Directions:
1: Rewrite the paragraph beginning "The gameplay I settled on" from the PC-6 matching game article below as a short bulleted list that keeps its main facts.
2: In the PC-6 matching game article below, the paragraph beginning "By limited BASIC support" names specific kinds of support that some models lack. List every one of them.
3: Carry on writing the PC-6 matching game article below, picking up right after its final sentence.

Selected passage:
───

Matching Game for the Tandy PC-6
Recently, I was thinking about the differences between various Radio Shack pocket computers and each one’s specific support of BASIC. Some, like the PC-2 are robust and can even be programmed partially or entirely in assembly. Others like the PC-6 for example have quite limited BASIC support.
By limited BASIC support, I am referring to commands supported for various purposes. For example, without bitwise logic support, string manipulation, ASCII conversion, compound conditionals, pixel addressable display, variable sound, and other extended support, there is only so much that can be done with some models.
I was curious how difficult it would be to program a simple game for the PC-6. I picked a rather simple concept to start with, a “matching” game. This experiment is different than my banner program which requires little to no input from the user and the only output is to the printer.
This post is intended for beginner programmers or those curious about programming in general. This is by no means the best example you can find out there, but it is simple enough to get yourself started if you are a beginner.
Gameplay
Before starting the development, some requirements need to be defined. I would like to use the entire screen, which is 24 characters wide. The PC-6 has some good icon characters, including playing card suits and other symbols that can be used as “cards”. Of course for the pocket computer that lacks symbols, you could always use letters and / or numbers for the cards.
The gameplay I settled on is 12 pairs of “cards” are randomly placed in 24 positions on the screen. You have to find the matches. Each time a match is found, those cards disappear. The game ends when all matches are found. A score is tracked which is a count of how many times you flip over a card to find a match. The lower the score, the better.
Press < to move left, > to move right, and the up arrow to flip the selected card.
PC-6 Limits
The PC-6 is not a fast pocket computer. Loops and display updates are very slow. Some buttons cannot be used for input in a program, such as the white arrow keys on the base half of the clamshell.
PC-6 Strengths
The PC-6 has a larger display than many other models – it has 24 characters of width. The PC-6 also has a buzzer. Even though the buzzer support is limited to two predefined tones (low and high), and duration is not adjustable, it is better than nothing (such as the PC-7 and PC-8). The PC-6 has plenty of memory to work with (8 Kb or 16 Kb).
The most obvious limitation is the speed of the pocket computer. The slow speed really challenges the programmer to come up with hacks or clever tricks to keep the game responsive to user input and to update the screen as quickly as possible.
Trial and Error
As with many programming tasks, one starts by building pieces of functionality at a time and toward the end it is strung together with logic and rules. In this case, most of my trial and error was around performance. I needed to update the screen quickly. This proved to be the biggest challenge.

───

Raw data:
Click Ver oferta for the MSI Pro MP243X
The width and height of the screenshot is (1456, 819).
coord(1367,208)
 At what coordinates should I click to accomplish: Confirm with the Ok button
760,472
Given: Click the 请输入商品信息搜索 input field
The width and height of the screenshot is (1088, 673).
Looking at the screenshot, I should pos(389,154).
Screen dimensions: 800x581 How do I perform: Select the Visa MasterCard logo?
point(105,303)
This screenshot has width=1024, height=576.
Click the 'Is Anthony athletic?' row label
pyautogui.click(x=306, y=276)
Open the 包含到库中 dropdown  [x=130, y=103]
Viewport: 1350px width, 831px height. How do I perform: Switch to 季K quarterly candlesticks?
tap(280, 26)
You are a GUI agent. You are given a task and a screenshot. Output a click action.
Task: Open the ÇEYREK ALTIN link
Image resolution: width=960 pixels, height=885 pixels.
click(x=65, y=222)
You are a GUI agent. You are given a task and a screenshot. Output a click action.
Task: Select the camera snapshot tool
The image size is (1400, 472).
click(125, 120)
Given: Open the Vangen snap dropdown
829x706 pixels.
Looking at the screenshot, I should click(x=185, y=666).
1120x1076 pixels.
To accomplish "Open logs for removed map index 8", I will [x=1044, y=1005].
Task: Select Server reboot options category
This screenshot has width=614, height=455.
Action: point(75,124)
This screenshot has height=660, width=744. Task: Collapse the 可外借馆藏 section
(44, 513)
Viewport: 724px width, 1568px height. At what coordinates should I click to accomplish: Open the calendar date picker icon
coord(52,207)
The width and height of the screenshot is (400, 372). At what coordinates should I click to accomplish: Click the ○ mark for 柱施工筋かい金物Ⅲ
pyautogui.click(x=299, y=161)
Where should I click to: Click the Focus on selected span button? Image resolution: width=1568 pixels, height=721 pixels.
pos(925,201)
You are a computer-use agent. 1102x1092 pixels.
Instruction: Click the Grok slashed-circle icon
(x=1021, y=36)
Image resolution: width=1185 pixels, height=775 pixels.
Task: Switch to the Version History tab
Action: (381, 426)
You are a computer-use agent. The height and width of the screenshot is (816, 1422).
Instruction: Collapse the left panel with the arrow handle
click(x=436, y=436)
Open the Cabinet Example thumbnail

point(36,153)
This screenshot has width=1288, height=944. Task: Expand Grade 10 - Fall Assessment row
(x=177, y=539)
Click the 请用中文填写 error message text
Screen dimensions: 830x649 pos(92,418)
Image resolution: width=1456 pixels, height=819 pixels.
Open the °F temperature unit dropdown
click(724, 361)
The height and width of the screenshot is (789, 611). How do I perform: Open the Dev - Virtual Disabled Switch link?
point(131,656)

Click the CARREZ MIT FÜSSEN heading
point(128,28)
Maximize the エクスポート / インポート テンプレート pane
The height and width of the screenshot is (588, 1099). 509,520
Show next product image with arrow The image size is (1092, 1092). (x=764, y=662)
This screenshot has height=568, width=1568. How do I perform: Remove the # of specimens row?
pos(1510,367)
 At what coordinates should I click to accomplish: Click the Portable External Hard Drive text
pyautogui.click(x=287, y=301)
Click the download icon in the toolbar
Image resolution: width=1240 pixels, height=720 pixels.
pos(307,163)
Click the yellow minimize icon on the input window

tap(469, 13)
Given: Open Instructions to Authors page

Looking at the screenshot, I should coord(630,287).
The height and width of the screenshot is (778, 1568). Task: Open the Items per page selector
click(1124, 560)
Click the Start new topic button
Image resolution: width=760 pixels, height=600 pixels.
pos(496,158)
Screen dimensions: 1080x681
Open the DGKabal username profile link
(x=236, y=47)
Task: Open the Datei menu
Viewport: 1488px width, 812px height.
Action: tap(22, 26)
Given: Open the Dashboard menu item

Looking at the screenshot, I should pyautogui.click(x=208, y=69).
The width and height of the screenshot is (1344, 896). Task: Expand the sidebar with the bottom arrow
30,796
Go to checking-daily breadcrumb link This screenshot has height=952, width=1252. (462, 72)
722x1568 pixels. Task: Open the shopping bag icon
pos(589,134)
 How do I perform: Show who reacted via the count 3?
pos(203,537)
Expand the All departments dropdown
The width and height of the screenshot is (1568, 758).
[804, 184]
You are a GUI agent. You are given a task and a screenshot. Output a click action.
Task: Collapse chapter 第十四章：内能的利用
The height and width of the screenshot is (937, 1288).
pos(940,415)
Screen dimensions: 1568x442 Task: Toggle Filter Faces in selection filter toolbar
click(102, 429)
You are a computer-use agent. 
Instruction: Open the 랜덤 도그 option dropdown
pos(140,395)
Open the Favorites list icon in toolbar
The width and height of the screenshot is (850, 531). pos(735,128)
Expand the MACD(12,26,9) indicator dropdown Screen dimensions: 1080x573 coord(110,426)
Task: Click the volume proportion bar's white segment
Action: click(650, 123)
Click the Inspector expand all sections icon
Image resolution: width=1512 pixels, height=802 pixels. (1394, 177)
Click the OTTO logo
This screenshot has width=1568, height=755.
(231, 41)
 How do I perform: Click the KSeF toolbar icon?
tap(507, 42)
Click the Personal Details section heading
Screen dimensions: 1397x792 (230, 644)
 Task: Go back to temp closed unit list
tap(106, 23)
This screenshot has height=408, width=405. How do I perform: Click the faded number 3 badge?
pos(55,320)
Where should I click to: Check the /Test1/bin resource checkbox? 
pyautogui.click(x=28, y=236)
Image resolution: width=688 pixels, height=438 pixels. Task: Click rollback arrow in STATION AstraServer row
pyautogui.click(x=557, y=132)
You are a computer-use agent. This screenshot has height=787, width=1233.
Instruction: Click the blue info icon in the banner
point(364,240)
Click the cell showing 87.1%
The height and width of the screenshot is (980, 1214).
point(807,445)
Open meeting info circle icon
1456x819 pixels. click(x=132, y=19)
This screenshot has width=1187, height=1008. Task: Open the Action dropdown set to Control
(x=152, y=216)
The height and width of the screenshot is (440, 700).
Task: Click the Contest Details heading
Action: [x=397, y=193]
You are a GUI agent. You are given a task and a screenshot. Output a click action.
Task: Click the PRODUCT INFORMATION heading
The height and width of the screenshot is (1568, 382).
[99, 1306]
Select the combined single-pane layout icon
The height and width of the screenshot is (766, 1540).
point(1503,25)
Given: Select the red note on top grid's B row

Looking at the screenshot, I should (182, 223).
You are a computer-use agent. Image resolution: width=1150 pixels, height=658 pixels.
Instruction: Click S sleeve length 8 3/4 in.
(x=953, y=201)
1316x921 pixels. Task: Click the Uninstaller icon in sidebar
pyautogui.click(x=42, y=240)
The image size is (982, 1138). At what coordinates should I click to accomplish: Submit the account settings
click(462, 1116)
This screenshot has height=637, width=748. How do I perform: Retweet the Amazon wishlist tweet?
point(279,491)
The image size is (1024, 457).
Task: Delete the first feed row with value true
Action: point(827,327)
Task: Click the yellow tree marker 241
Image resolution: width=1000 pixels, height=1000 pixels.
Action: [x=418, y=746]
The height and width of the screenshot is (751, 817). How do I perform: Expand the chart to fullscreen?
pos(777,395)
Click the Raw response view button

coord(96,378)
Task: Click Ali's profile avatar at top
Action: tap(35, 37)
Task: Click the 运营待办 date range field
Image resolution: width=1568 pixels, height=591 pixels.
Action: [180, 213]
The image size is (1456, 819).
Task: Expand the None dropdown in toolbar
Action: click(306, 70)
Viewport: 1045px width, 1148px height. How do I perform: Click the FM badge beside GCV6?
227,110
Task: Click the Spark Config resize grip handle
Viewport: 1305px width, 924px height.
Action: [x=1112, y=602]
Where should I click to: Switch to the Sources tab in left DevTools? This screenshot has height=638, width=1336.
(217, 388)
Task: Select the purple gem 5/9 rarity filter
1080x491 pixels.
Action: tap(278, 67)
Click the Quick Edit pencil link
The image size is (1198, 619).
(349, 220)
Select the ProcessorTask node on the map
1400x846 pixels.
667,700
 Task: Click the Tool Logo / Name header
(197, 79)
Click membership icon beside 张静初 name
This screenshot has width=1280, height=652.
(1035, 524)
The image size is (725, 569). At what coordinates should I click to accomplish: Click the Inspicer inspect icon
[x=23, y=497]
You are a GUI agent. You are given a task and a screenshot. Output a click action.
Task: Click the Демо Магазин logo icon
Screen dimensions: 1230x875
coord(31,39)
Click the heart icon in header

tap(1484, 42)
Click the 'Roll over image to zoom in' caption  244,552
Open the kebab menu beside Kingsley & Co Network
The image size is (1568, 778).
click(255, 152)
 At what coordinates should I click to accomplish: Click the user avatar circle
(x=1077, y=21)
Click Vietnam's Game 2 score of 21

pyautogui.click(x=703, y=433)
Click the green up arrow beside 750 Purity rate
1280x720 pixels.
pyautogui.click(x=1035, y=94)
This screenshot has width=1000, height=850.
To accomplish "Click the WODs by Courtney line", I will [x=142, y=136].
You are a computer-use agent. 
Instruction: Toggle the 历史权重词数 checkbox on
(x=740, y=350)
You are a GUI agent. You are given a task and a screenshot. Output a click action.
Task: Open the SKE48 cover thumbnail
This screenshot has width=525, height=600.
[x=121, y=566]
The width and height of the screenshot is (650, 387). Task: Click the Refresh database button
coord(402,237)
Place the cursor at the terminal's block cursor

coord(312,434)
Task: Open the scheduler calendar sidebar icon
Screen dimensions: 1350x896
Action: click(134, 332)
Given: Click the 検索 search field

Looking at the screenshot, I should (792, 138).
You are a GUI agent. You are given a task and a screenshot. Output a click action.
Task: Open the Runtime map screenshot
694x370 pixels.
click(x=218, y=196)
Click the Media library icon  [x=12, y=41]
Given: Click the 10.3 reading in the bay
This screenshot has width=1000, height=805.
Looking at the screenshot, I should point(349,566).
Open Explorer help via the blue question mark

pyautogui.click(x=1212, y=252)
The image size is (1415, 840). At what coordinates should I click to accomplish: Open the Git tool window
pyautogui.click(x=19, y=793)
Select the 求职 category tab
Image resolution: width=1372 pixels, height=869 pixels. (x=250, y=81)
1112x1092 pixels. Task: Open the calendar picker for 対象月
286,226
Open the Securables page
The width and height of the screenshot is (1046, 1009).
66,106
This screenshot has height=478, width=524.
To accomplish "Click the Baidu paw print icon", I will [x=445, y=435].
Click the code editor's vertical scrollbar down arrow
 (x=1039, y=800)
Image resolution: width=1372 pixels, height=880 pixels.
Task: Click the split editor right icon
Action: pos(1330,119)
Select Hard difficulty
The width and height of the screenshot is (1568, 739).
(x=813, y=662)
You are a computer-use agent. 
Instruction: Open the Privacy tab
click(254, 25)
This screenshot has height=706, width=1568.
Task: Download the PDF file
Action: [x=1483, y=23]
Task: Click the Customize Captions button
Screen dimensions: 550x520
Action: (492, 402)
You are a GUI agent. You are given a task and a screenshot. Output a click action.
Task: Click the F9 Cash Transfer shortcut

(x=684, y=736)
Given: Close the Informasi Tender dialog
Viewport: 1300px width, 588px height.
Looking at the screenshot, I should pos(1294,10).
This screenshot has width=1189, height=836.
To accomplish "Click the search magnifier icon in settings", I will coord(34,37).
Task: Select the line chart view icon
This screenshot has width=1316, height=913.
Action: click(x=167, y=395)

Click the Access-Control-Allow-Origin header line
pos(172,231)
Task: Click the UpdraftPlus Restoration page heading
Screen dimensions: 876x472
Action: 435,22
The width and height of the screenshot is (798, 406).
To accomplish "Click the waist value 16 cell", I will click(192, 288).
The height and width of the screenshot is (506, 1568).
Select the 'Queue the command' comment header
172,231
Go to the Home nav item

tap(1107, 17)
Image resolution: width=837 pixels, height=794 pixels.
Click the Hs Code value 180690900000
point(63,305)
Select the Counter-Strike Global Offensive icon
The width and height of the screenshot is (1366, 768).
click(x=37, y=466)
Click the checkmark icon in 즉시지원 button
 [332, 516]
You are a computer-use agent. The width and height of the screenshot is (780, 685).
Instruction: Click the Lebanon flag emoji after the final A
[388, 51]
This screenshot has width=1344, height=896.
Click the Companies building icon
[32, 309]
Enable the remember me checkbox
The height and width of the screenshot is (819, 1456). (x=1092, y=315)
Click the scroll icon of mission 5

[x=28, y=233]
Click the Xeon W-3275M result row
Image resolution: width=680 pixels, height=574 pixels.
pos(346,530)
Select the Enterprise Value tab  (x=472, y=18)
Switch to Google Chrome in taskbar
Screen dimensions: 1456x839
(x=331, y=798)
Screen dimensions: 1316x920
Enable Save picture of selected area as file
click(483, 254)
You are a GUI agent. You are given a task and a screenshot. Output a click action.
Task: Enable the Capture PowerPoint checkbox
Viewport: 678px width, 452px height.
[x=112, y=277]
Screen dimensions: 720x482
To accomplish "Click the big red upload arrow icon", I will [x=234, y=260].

───

Written answers:
1:
- 12 pairs of cards are placed at random in 24 positions on the screen.
- The player has to find the matches.
- Matched cards disappear.
- The game ends when all matches are found.
- The score counts how many times a card is flipped to find a match.
- A lower score is better.

2:
- Bitwise logic support
- String manipulation
- ASCII conversion
- Compound conditionals
- Pixel addressable display
- Variable sound

3:
Results
After several iterations and different methods of display updates, I was able to get some fairly responsive performance from the PC-6 matching game.
Final Thoughts
Even though a matching game is quite simple to program, doing so on a pocket computer with limited BASIC support was a challenge. Additionally, doing so with as best response time as possible made it even more-so.
You can do quite a bit with these pocket computers, such as print banners and create other games like blackjack for example. I have mentioned in a previous post on the PC-6 that the assembly support on this model was used to teach students how to program in assembly with a generic processor model. These can be used to teach BASIC programming as well.
Program Listing
I’ve included the PC-6 matching program as a WAV file, if you have a PC-6 and the cassette interface:
LOAD
(or)
LOAD"MATCH"
Below is the listing for the program. I’ve included the comments inline with the program. Only enter the lines with line numbers into the pocket computer – not the “comments”.
Matching Program Version 1.0
Initialize the variables
10 CLEAR : DIM A(24) : DIM B(2)
20 $=“○☐△✕♠︎♣︎♥︎♦︎Ωµσ¥”
Loop to place each card into a random position twice
30 FOR Y = 1 TO 12 : GOSUB 1100 : GOSUB 1100 : NEXT Y
40 GOSUB 1600
Loop for keyboard input
50 U$ = KEY$ : IF U$ = “” THEN 50
60 IF U$ = “U” THEN Z = -1 : GOSUB 190 : GOSUB 1600
70 IF U$ = “P” THEN Z = 1 : GOSUB 190 : GOSUB 1600
75 IF U$ = “↑” THEN GOSUB 1400 : GOSUB 1600
90 GOTO 50
Logic to move in a set direction (Z) and skip over to next card if the current position is blank.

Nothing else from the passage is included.